[[ GIVEN DATA open ]]
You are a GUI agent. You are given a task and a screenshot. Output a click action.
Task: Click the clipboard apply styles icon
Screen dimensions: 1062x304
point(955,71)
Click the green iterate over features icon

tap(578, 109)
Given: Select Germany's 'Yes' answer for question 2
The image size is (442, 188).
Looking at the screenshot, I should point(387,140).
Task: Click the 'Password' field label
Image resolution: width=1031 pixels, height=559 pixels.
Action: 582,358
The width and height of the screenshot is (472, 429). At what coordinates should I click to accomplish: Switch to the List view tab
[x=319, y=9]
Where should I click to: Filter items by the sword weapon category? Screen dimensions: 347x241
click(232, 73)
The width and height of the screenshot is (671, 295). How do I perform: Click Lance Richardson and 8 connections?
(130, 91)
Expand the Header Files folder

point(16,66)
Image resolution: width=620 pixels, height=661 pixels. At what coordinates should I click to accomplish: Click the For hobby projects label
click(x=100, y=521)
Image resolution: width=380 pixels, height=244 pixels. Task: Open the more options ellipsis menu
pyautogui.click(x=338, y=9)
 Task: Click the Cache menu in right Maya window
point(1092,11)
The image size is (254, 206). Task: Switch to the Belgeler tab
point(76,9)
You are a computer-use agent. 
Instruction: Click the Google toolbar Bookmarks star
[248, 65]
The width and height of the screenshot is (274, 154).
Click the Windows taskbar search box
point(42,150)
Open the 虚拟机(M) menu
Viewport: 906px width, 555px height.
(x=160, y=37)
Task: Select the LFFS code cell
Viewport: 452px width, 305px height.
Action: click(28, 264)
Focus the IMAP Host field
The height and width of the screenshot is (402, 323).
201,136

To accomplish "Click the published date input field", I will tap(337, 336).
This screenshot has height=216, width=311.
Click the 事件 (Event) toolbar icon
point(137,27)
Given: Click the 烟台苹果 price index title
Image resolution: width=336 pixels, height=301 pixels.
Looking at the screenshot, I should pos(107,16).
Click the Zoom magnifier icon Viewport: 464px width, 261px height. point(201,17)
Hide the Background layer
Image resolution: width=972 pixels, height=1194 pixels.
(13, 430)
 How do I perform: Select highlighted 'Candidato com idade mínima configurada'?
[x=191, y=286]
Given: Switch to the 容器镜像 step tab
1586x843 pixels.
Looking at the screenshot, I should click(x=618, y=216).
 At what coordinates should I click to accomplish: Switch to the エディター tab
[[ GIVEN DATA closed ]]
## WORK INSTRUCTION
Using the records above, copy every line that has the word "field" in it.

## OUTPUT BELOW
Task: Click the 'Password' field label
Focus the IMAP Host field
To accomplish "Click the published date input field", I will tap(337, 336).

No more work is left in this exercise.